## YOUR INSTRUCTIONS
Each record, exactly as written, should be printed again.

[Stored items]
=== Begin Enclosure ===

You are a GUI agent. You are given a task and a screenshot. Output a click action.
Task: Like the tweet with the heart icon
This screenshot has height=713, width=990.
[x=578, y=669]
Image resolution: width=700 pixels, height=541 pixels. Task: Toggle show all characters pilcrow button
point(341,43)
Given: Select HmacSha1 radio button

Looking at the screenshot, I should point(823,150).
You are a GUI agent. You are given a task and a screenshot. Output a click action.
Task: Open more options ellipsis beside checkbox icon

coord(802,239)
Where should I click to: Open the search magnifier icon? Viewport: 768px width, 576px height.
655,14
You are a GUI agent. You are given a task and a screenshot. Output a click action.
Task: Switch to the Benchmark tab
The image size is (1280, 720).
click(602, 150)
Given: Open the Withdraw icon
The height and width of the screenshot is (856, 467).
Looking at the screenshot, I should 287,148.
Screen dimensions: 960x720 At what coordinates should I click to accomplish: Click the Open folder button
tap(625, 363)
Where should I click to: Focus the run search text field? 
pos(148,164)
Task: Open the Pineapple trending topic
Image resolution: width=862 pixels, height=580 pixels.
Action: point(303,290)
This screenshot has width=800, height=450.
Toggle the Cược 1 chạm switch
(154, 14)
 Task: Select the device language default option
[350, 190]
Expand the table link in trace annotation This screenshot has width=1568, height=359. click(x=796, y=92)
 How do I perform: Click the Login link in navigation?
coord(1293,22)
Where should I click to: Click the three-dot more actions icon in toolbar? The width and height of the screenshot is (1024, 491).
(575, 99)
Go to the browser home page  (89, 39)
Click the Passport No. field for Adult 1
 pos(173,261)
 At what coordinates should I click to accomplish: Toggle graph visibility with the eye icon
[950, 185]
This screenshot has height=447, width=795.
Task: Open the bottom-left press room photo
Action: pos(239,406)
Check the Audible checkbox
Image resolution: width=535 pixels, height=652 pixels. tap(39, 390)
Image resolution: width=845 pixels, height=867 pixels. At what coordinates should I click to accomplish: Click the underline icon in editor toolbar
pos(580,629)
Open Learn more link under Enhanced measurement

=== End Enclosure ===

## SOLUTION TO THE EXERCISE
You are a GUI agent. You are given a task and a screenshot. Output a click action.
Task: Like the tweet with the heart icon
This screenshot has height=713, width=990.
[x=578, y=669]
Image resolution: width=700 pixels, height=541 pixels. Task: Toggle show all characters pilcrow button
point(341,43)
Given: Select HmacSha1 radio button

Looking at the screenshot, I should point(823,150).
You are a GUI agent. You are given a task and a screenshot. Output a click action.
Task: Open more options ellipsis beside checkbox icon

coord(802,239)
Where should I click to: Open the search magnifier icon? Viewport: 768px width, 576px height.
655,14
You are a GUI agent. You are given a task and a screenshot. Output a click action.
Task: Switch to the Benchmark tab
The image size is (1280, 720).
click(602, 150)
Given: Open the Withdraw icon
The height and width of the screenshot is (856, 467).
Looking at the screenshot, I should 287,148.
Screen dimensions: 960x720 At what coordinates should I click to accomplish: Click the Open folder button
tap(625, 363)
Where should I click to: Focus the run search text field? 
pos(148,164)
Task: Open the Pineapple trending topic
Image resolution: width=862 pixels, height=580 pixels.
Action: point(303,290)
This screenshot has width=800, height=450.
Toggle the Cược 1 chạm switch
(154, 14)
 Task: Select the device language default option
[350, 190]
Expand the table link in trace annotation This screenshot has width=1568, height=359. click(x=796, y=92)
 How do I perform: Click the Login link in navigation?
coord(1293,22)
Where should I click to: Click the three-dot more actions icon in toolbar? The width and height of the screenshot is (1024, 491).
(575, 99)
Go to the browser home page  (89, 39)
Click the Passport No. field for Adult 1
 pos(173,261)
 At what coordinates should I click to accomplish: Toggle graph visibility with the eye icon
[950, 185]
This screenshot has height=447, width=795.
Task: Open the bottom-left press room photo
Action: pos(239,406)
Check the Audible checkbox
Image resolution: width=535 pixels, height=652 pixels. tap(39, 390)
Image resolution: width=845 pixels, height=867 pixels. At what coordinates should I click to accomplish: Click the underline icon in editor toolbar
pos(580,629)
Open Learn more link under Enhanced measurement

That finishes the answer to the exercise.